**EXERCISE DIRECTIONS**
Extract every line in the rows that contains the string "pixels".

-- START INFORMATION SHOWN --

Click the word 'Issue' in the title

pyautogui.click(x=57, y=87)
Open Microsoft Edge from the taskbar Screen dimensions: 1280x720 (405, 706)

-- END INFORMATION SHOWN --
-- START INFORMATION SHOWN --

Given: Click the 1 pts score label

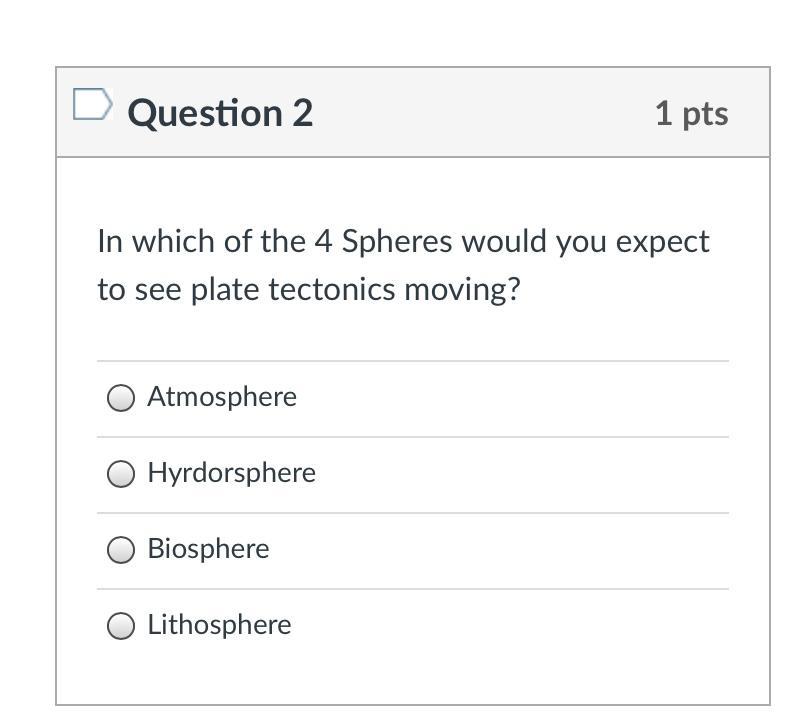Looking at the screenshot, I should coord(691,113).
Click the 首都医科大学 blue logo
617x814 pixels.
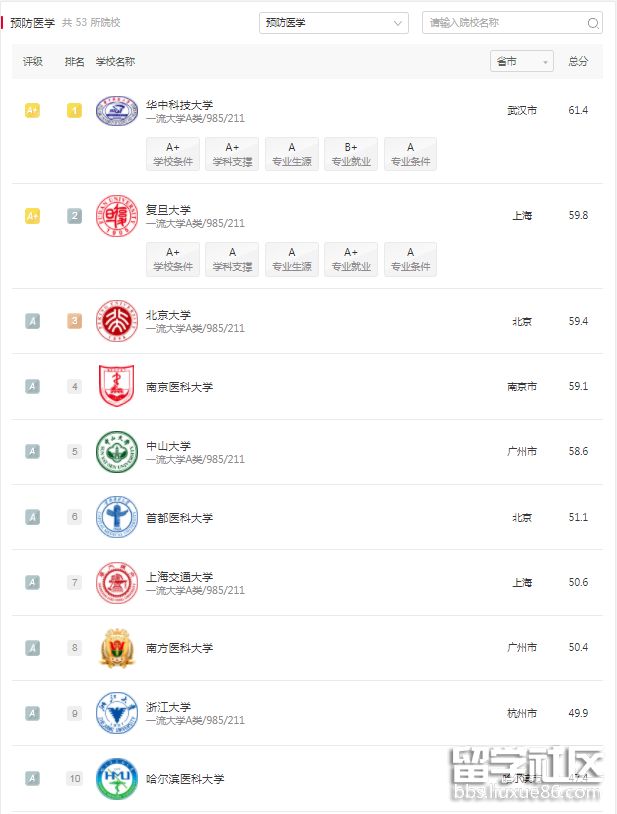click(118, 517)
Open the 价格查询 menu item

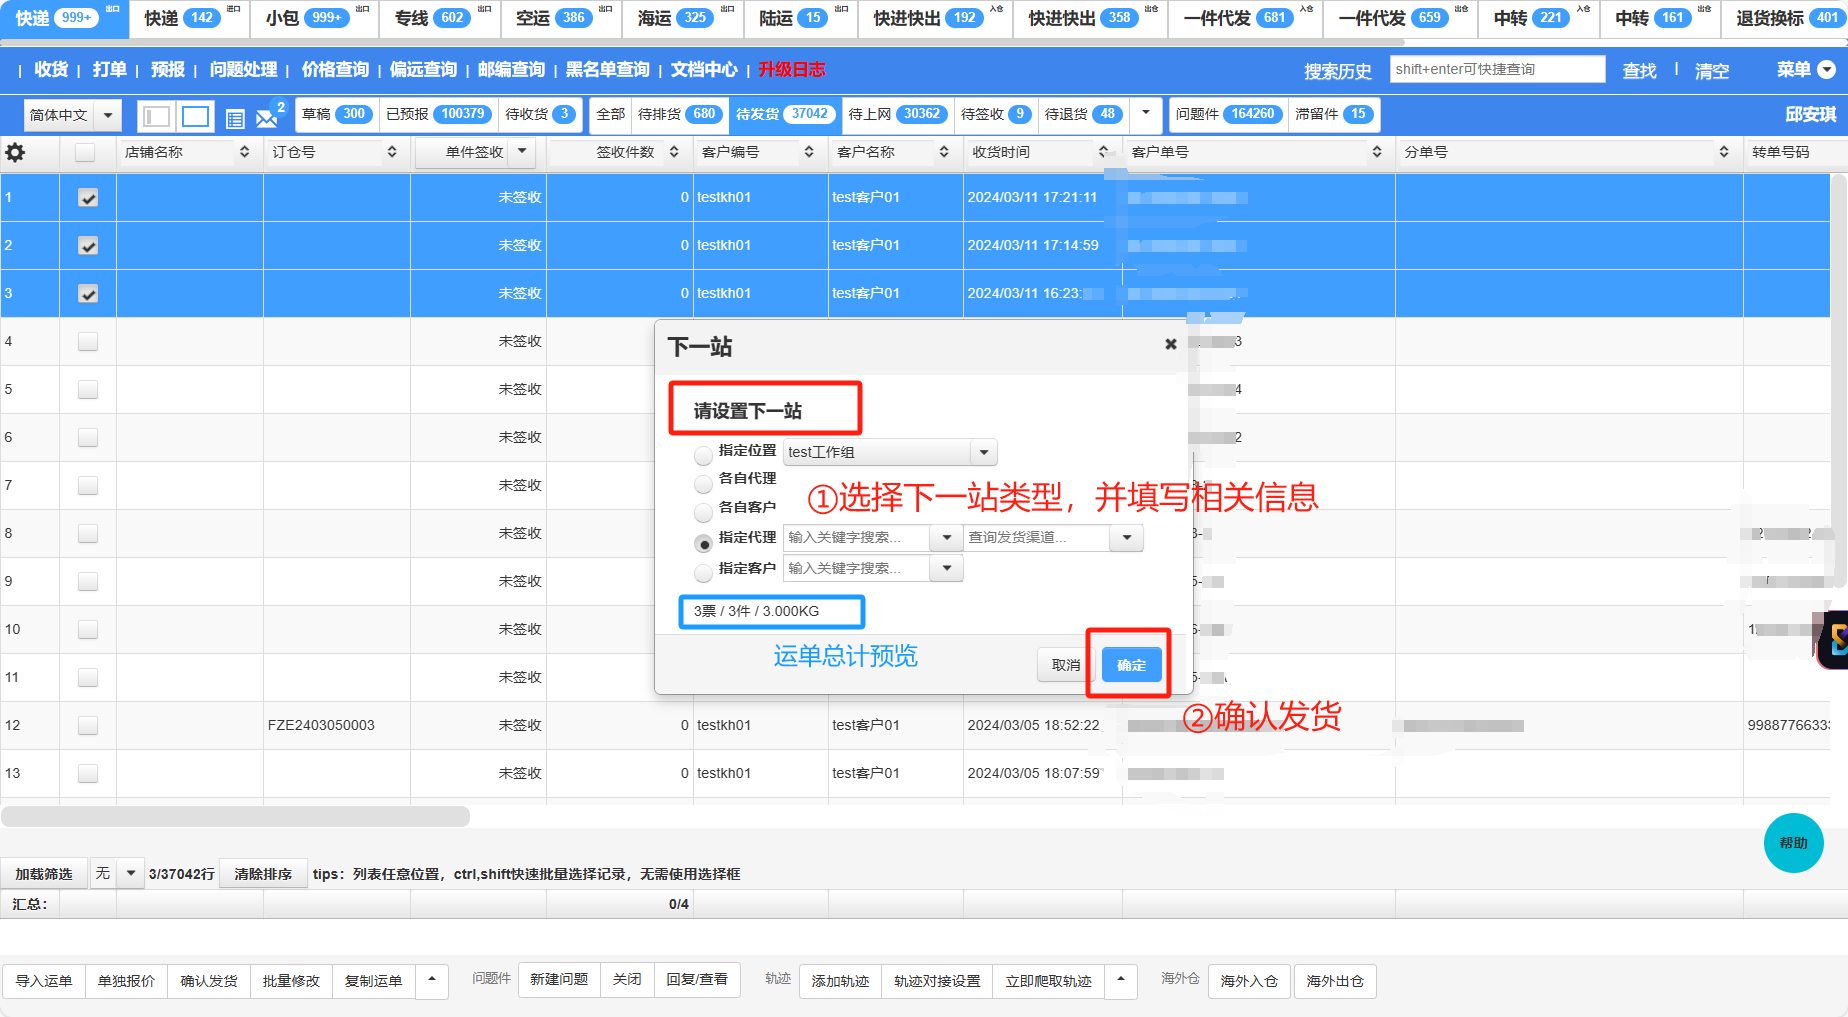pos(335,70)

-- END INFORMATION SHOWN --
-- START INFORMATION SHOWN --

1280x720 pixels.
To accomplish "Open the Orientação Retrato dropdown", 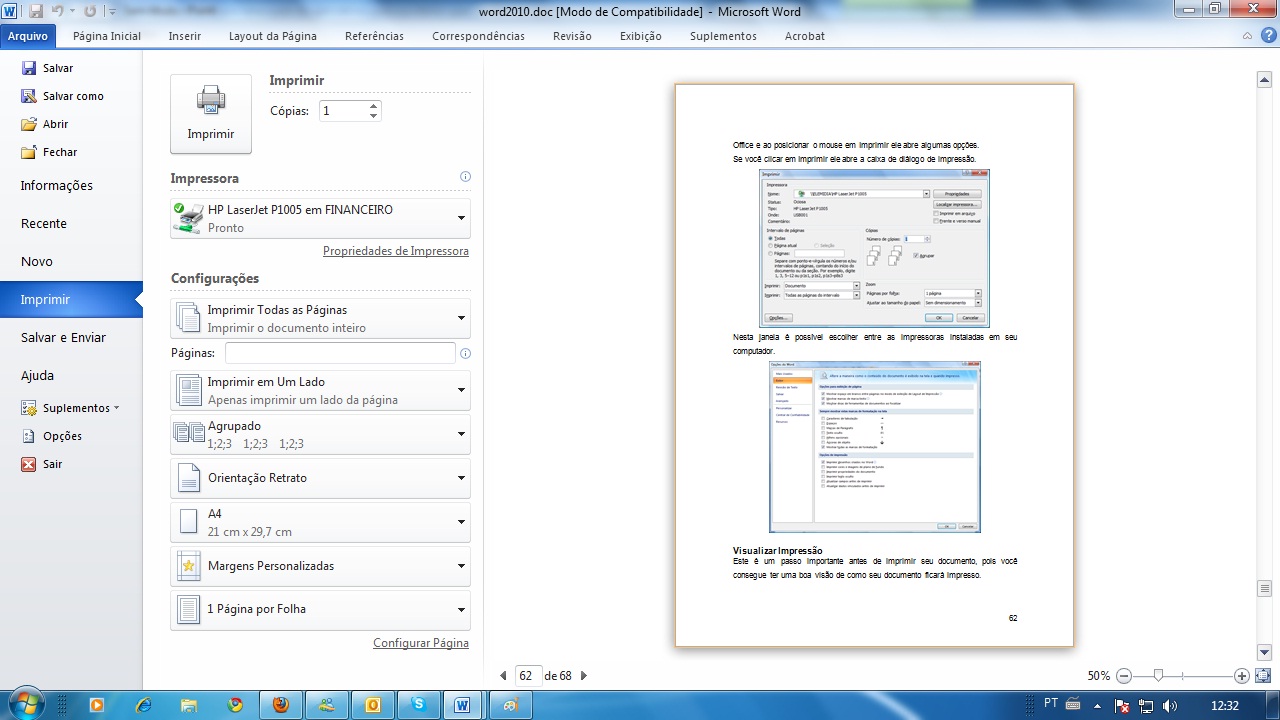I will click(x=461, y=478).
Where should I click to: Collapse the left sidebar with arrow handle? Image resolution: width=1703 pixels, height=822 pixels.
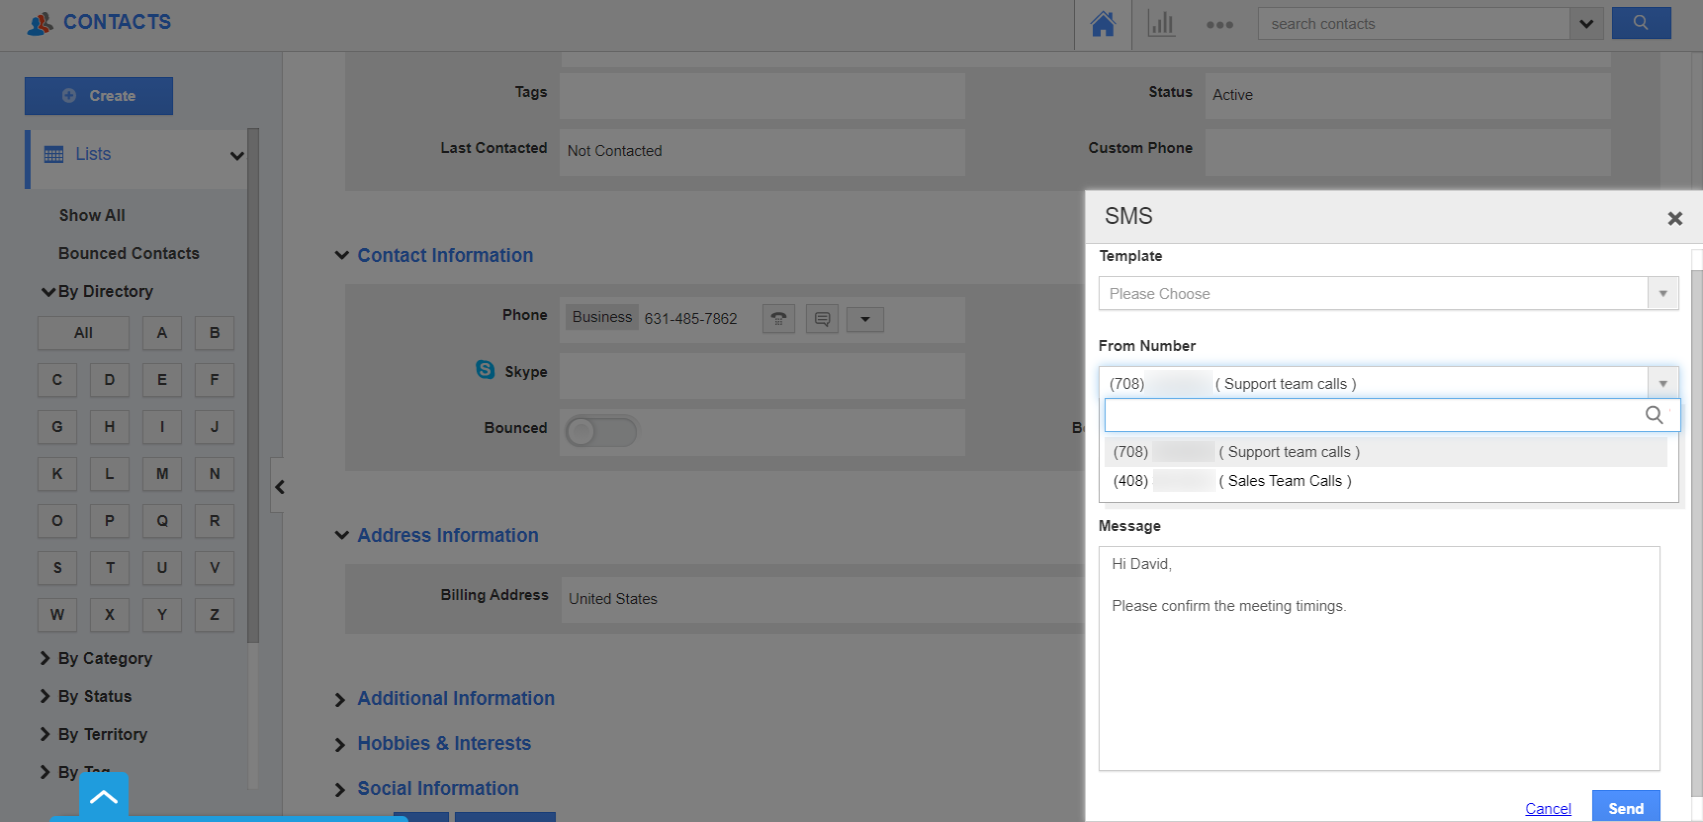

-- END INFORMATION SHOWN --

**SOLUTION FOR THIS TASK**
617x814 pixels.
1280x720 pixels.
Where should I click to: Collapse the left sidebar with arrow handle? Image resolution: width=1703 pixels, height=822 pixels.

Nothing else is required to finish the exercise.